Wagner, ah Wagner. Bouteille à l’encre pour l’éternité ou peu s’en faut. Les lecteurs de ce blog savent la relation filiale que j’entretiens avec Nietzsche mon premier maître et formateur hors les sillons de l’académisme (à quoi je dois beaucoup aussi). J’ai toujours eu un problème avec Wagner, sans doute son chromatisme avant la lettre, plus sûrement contaminé par sa mythologie improbable, son génie poétique toujours à démontrer, et plus tard son antisémitisme fanatique (alors que son Vaisseau fantôme est tellement sous l’influence du juif Mendelssohn, qu’il ne cessera de vilipender tout en le pillant). Bon, j’ai déjà expliqué ici pourquoi je suis juif. Schumann, je l’ai écrit dans un long article la nuit de Noël 2010 je crois, a été pris en otage par le nazisme qui ne voulait même plus évoquer le nom Mendelssohn. Résultat, le génial concerto pour violon de Schumann reste quasiment maudit, alors que c’est le seul vrai concerto romantique pour l’instrument ( Harold en Italie, c’est pour alto, ou plutôt avec alto, ce pourquoi Paganini, pourtant dédicataire, ami et mécène de Berlioz, a refusé de le jouer). Comment Boulez et Chéreau ont-ils pu s’entendre au point de produire un Ring qui vraisemblablement marquera l’histoire de la musique en occident, c’est pour moi un grand mystère, sauf à supposer que leurs orientations sexuelles respectives ont permis un coup de foudre historique. Pourquoi pas, si l’amour ou le sexe sont des accélérateurs de beauté ? Je soupçonne, et pas seul, que si Mozart traite si mal les ténors dans ses opéras c’est que certains lui ont barré la route de sopranos aux faveurs desquelles il aspirait – ce qui au fond le rend plus humain et donc plus aimable, tant sa musique intimide.
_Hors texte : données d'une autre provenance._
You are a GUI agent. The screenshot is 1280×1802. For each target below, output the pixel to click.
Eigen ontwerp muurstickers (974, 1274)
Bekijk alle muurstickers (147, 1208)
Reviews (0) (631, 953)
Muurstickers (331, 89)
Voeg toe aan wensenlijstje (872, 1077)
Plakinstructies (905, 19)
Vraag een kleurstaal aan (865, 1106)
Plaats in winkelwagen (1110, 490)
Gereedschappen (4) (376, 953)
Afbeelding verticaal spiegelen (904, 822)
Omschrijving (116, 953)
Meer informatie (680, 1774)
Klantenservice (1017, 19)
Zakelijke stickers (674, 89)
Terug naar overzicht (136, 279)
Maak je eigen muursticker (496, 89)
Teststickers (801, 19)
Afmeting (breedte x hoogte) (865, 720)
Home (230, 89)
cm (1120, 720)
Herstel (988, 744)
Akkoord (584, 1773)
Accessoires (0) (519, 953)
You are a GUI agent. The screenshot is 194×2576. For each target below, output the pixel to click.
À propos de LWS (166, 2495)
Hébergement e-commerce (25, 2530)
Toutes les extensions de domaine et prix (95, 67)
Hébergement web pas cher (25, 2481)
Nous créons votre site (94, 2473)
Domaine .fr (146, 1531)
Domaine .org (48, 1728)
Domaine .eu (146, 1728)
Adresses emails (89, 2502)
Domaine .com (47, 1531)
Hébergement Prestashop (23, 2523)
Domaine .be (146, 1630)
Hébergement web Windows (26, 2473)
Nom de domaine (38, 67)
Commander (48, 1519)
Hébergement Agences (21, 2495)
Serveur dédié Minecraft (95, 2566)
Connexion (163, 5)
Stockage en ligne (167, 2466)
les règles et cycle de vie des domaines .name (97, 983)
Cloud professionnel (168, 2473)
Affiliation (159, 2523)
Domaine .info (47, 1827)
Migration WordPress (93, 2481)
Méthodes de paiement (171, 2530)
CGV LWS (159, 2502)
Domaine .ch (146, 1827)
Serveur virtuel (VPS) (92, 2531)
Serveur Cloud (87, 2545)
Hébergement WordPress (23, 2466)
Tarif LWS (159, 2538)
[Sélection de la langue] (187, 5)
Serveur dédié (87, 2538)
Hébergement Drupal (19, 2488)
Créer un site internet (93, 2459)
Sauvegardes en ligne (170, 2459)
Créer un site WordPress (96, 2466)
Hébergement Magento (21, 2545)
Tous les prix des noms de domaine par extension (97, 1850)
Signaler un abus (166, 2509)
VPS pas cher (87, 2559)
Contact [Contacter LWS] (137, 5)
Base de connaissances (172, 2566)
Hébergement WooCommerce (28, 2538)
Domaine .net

Tiens, à propos. L’autre jour sur Facebook un quidam fait des insinuations sur Manuel Valls qui serait franc-maçon, à quoi je réponds que ce n’est pas un crime à ma connaissance sauf si l’on est de la Cagoule ou nostalgique de Pétain. Il l’a mal pris, le pauvre, tant pis pour lui. Mon avocat préféré, vénérable dans je ne sais plus quelle Loge, m’y aurait bien introduit, mais que nenni. Mozart lui n’a pas fait tant de chichis, intronisé en décembre 1784 en la loge de la Bienfaisance il convainc Haydn de le rejoindre quelques mois plus tard. Et Cherubini en était, et Liszt paraît-il, même Sibelius. Et quantité d’autres plus discrets. Je suis de ceux qui pensent que le catholicisme de Mozart était grandement de façade, malgré la sublime Messe en ut et son sublimissime solo de soprano « Et incarnatus est », le plus beau selon mon coeur de tous les airs d’Amadeus. On glose à l’infini sur le Requiem inachevé, tellement ceci et cela, mais c’est juste que Mozart était un grand pro, donnant à chaque commande le meilleur de lui-même. Mais l’oeuvre ultime du catalogue, c’est la Cantate maçonnique KV 623 « Laut verkünde unsre Freund », en plus très enthousiaste, tant pis pour la légende romantique. Il faut arrêter de se représenter Mozart comme une espèce de Glen Gould : c’était un affamé de la vie, buveur de tokay et plus que de raison, gourmand de côtelettes (qui l’ont tué) et de pâtisseries, et bien sûr de femmes, chanteuses de préférence. Si comme Sollers je préfère le XVIIIe siècle à tous les autres c’est surtout pour cela, cet appétit de savoir, de vouloir, de pouvoir, et d’abord de vivre, comme désormais nous en paraissons incapables. Avec une énergie intacte, un Mozart de 50 et 60 ans (voire plus, comme Haydn) aurait rebattu les cartes avec Beethoven et Schubert, sans parler de Rossini. C’est un exercice vain de refaire l’histoire, je sais. Le nez de Cléopâtre, s’il eût été plus court… N’empêche que si Adolf Hitler avait été admis aux Beaux-Arts et reconnu comme peintre de talent, à bien des égards nous n’en serions pas là.